RECORDS PROVIDED –
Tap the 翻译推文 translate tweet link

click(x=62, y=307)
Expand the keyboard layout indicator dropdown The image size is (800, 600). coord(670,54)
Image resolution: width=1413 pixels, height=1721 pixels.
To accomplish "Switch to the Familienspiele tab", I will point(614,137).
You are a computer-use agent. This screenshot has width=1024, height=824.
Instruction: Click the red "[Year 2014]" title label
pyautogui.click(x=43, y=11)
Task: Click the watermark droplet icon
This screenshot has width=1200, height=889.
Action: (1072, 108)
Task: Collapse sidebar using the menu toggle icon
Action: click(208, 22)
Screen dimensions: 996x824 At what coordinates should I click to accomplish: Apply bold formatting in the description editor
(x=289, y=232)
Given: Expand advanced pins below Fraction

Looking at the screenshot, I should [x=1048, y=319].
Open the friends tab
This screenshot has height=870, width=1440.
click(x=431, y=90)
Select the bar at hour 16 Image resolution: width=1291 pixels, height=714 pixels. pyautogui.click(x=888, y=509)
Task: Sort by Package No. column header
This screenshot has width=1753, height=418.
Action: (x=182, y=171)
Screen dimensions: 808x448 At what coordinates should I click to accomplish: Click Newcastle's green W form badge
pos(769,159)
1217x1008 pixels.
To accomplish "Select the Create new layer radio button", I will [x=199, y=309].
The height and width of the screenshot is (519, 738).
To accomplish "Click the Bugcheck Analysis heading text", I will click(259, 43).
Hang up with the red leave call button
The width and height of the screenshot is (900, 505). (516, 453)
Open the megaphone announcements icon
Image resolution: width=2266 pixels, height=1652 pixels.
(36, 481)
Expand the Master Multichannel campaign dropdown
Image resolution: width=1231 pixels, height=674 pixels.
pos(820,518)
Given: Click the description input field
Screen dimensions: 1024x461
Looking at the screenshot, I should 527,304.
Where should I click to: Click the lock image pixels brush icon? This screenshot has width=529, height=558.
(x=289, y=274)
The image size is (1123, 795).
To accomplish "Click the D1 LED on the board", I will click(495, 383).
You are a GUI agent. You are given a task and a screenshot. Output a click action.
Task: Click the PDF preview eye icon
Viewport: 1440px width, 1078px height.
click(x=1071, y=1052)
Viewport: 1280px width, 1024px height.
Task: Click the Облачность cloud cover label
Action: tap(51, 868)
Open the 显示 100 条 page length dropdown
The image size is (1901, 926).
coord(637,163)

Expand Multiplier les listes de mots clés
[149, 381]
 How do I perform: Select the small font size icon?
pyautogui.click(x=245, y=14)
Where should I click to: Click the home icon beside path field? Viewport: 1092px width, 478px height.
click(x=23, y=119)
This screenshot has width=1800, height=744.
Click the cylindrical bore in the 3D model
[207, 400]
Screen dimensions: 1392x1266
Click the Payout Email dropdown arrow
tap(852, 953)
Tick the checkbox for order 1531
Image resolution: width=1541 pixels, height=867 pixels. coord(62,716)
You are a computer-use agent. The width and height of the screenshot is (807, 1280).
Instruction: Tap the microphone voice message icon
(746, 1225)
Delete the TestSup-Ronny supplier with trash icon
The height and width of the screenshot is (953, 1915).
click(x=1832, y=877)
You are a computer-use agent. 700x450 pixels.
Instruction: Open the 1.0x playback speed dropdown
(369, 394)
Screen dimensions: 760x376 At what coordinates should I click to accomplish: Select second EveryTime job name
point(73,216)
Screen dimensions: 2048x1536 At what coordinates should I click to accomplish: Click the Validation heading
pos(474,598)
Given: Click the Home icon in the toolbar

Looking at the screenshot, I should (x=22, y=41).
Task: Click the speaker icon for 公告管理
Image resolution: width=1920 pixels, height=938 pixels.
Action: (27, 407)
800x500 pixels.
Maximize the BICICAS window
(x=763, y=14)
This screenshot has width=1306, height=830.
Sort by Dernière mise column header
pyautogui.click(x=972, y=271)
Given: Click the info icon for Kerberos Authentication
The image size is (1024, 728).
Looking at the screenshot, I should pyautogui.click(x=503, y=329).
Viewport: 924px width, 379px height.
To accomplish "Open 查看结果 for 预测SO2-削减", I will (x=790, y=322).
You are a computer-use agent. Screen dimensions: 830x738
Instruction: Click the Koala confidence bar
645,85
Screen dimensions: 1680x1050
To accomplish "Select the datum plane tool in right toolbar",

REQUIRED WORK – Transcribe all of the records above without altering anything.

TASK ANSWER –
Tap the 翻译推文 translate tweet link

click(x=62, y=307)
Expand the keyboard layout indicator dropdown The image size is (800, 600). coord(670,54)
Image resolution: width=1413 pixels, height=1721 pixels.
To accomplish "Switch to the Familienspiele tab", I will point(614,137).
You are a computer-use agent. This screenshot has width=1024, height=824.
Instruction: Click the red "[Year 2014]" title label
pyautogui.click(x=43, y=11)
Task: Click the watermark droplet icon
This screenshot has width=1200, height=889.
Action: (1072, 108)
Task: Collapse sidebar using the menu toggle icon
Action: click(208, 22)
Screen dimensions: 996x824 At what coordinates should I click to accomplish: Apply bold formatting in the description editor
(x=289, y=232)
Given: Expand advanced pins below Fraction

Looking at the screenshot, I should [x=1048, y=319].
Open the friends tab
This screenshot has height=870, width=1440.
click(x=431, y=90)
Select the bar at hour 16 Image resolution: width=1291 pixels, height=714 pixels. pyautogui.click(x=888, y=509)
Task: Sort by Package No. column header
This screenshot has width=1753, height=418.
Action: (x=182, y=171)
Screen dimensions: 808x448 At what coordinates should I click to accomplish: Click Newcastle's green W form badge
pos(769,159)
1217x1008 pixels.
To accomplish "Select the Create new layer radio button", I will [x=199, y=309].
The height and width of the screenshot is (519, 738).
To accomplish "Click the Bugcheck Analysis heading text", I will click(259, 43).
Hang up with the red leave call button
The width and height of the screenshot is (900, 505). (516, 453)
Open the megaphone announcements icon
Image resolution: width=2266 pixels, height=1652 pixels.
(36, 481)
Expand the Master Multichannel campaign dropdown
Image resolution: width=1231 pixels, height=674 pixels.
pos(820,518)
Given: Click the description input field
Screen dimensions: 1024x461
Looking at the screenshot, I should 527,304.
Where should I click to: Click the lock image pixels brush icon? This screenshot has width=529, height=558.
(x=289, y=274)
The image size is (1123, 795).
To accomplish "Click the D1 LED on the board", I will click(495, 383).
You are a GUI agent. You are given a task and a screenshot. Output a click action.
Task: Click the PDF preview eye icon
Viewport: 1440px width, 1078px height.
click(x=1071, y=1052)
Viewport: 1280px width, 1024px height.
Task: Click the Облачность cloud cover label
Action: tap(51, 868)
Open the 显示 100 条 page length dropdown
The image size is (1901, 926).
coord(637,163)

Expand Multiplier les listes de mots clés
[149, 381]
 How do I perform: Select the small font size icon?
pyautogui.click(x=245, y=14)
Where should I click to: Click the home icon beside path field? Viewport: 1092px width, 478px height.
click(x=23, y=119)
This screenshot has width=1800, height=744.
Click the cylindrical bore in the 3D model
[207, 400]
Screen dimensions: 1392x1266
Click the Payout Email dropdown arrow
tap(852, 953)
Tick the checkbox for order 1531
Image resolution: width=1541 pixels, height=867 pixels. coord(62,716)
You are a computer-use agent. The width and height of the screenshot is (807, 1280).
Instruction: Tap the microphone voice message icon
(746, 1225)
Delete the TestSup-Ronny supplier with trash icon
The height and width of the screenshot is (953, 1915).
click(x=1832, y=877)
You are a computer-use agent. 700x450 pixels.
Instruction: Open the 1.0x playback speed dropdown
(369, 394)
Screen dimensions: 760x376 At what coordinates should I click to accomplish: Select second EveryTime job name
point(73,216)
Screen dimensions: 2048x1536 At what coordinates should I click to accomplish: Click the Validation heading
pos(474,598)
Given: Click the Home icon in the toolbar

Looking at the screenshot, I should (x=22, y=41).
Task: Click the speaker icon for 公告管理
Image resolution: width=1920 pixels, height=938 pixels.
Action: (27, 407)
800x500 pixels.
Maximize the BICICAS window
(x=763, y=14)
This screenshot has width=1306, height=830.
Sort by Dernière mise column header
pyautogui.click(x=972, y=271)
Given: Click the info icon for Kerberos Authentication
The image size is (1024, 728).
Looking at the screenshot, I should pyautogui.click(x=503, y=329).
Viewport: 924px width, 379px height.
To accomplish "Open 查看结果 for 预测SO2-削减", I will (x=790, y=322).
You are a computer-use agent. Screen dimensions: 830x738
Instruction: Click the Koala confidence bar
645,85
Screen dimensions: 1680x1050
To accomplish "Select the datum plane tool in right toolbar",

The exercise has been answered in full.